» **ASSIGNMENT**
Pictures should be left out while the data beneath this task is written out word for word.

Stored items:

▼

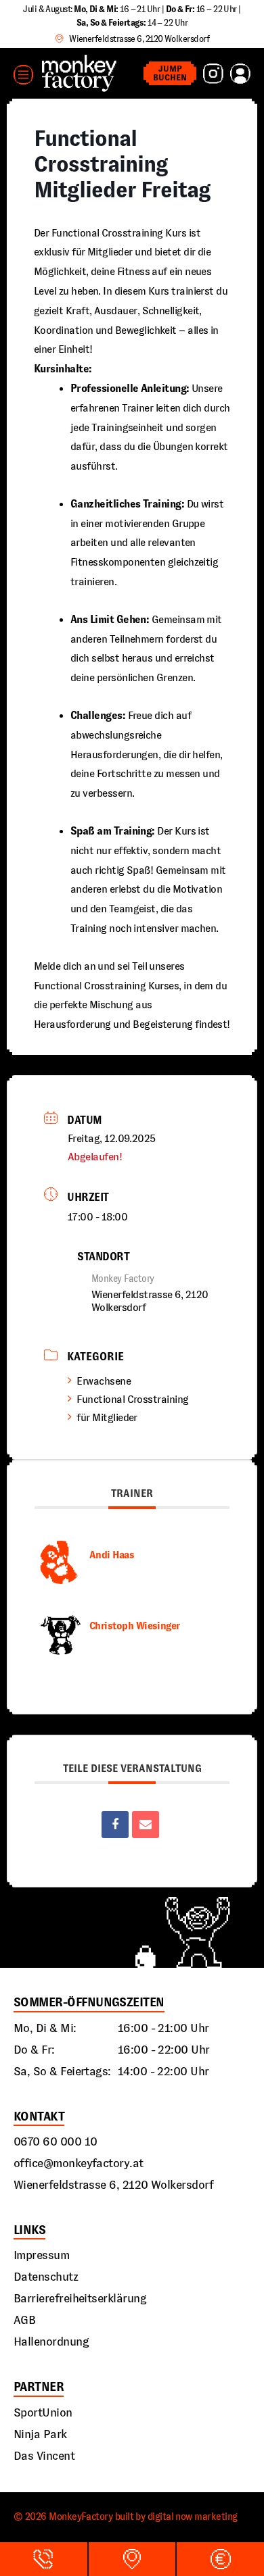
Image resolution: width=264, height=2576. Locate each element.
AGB (24, 2320)
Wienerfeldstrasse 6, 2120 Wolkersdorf (113, 2184)
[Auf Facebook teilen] (115, 1824)
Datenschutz (46, 2276)
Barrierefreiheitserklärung (80, 2298)
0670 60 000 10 (55, 2141)
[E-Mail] (145, 1824)
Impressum (41, 2255)
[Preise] (220, 2559)
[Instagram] (213, 74)
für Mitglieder (106, 1417)
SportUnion (43, 2412)
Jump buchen (170, 73)
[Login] (240, 74)
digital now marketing (193, 2516)
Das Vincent (44, 2455)
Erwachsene (103, 1381)
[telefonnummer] (43, 2559)
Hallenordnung (51, 2341)
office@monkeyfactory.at (79, 2163)
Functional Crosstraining (132, 1399)
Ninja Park (40, 2434)
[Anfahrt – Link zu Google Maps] (132, 2559)
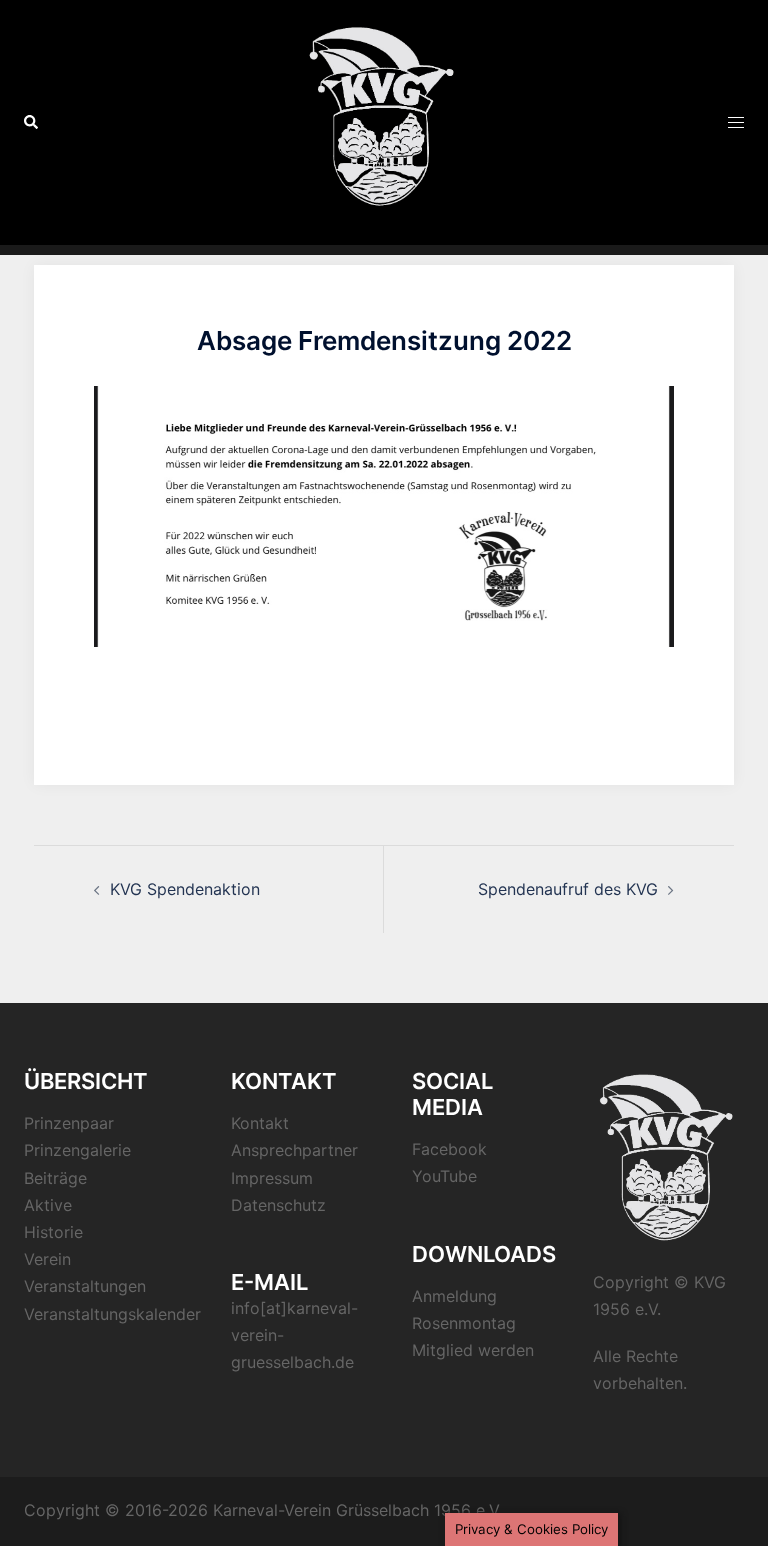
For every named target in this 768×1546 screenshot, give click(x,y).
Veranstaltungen (85, 1286)
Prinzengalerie (77, 1150)
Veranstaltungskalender (112, 1314)
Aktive (48, 1205)
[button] (32, 122)
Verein (47, 1259)
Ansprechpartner (294, 1150)
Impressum (272, 1178)
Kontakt (260, 1123)
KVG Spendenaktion (185, 889)
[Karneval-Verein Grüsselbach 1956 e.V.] (383, 121)
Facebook (449, 1149)
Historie (53, 1232)
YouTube (444, 1176)
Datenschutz (278, 1205)
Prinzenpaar (69, 1123)
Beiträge (55, 1178)
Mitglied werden (473, 1350)
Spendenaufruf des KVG (568, 889)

▲

» **THE COMPLETED TASK**
Image resolution: width=264, height=2576. Locate each element.
AGB (24, 2320)
Wienerfeldstrasse 6, 2120 Wolkersdorf (113, 2184)
[Auf Facebook teilen] (115, 1824)
Datenschutz (46, 2276)
Barrierefreiheitserklärung (80, 2298)
0670 60 000 10 (55, 2141)
[E-Mail] (145, 1824)
Impressum (41, 2255)
[Preise] (220, 2559)
[Instagram] (213, 74)
für Mitglieder (106, 1417)
SportUnion (43, 2412)
Jump buchen (170, 73)
[Login] (240, 74)
digital now marketing (193, 2516)
Das Vincent (44, 2455)
Erwachsene (103, 1381)
[telefonnummer] (43, 2559)
Hallenordnung (51, 2341)
office@monkeyfactory.at (79, 2163)
Functional Crosstraining (132, 1399)
Ninja Park (40, 2434)
[Anfahrt – Link zu Google Maps] (132, 2559)
For every named target in this 768×1546 screenshot, give click(x,y).
Veranstaltungen (85, 1286)
Prinzengalerie (77, 1150)
Veranstaltungskalender (112, 1314)
Aktive (48, 1205)
[button] (32, 122)
Verein (47, 1259)
Ansprechpartner (294, 1150)
Impressum (272, 1178)
Kontakt (260, 1123)
KVG Spendenaktion (185, 889)
[Karneval-Verein Grüsselbach 1956 e.V.] (383, 121)
Facebook (449, 1149)
Historie (53, 1232)
YouTube (444, 1176)
Datenschutz (278, 1205)
Prinzenpaar (69, 1123)
Beiträge (55, 1178)
Mitglied werden (473, 1350)
Spendenaufruf des KVG (568, 889)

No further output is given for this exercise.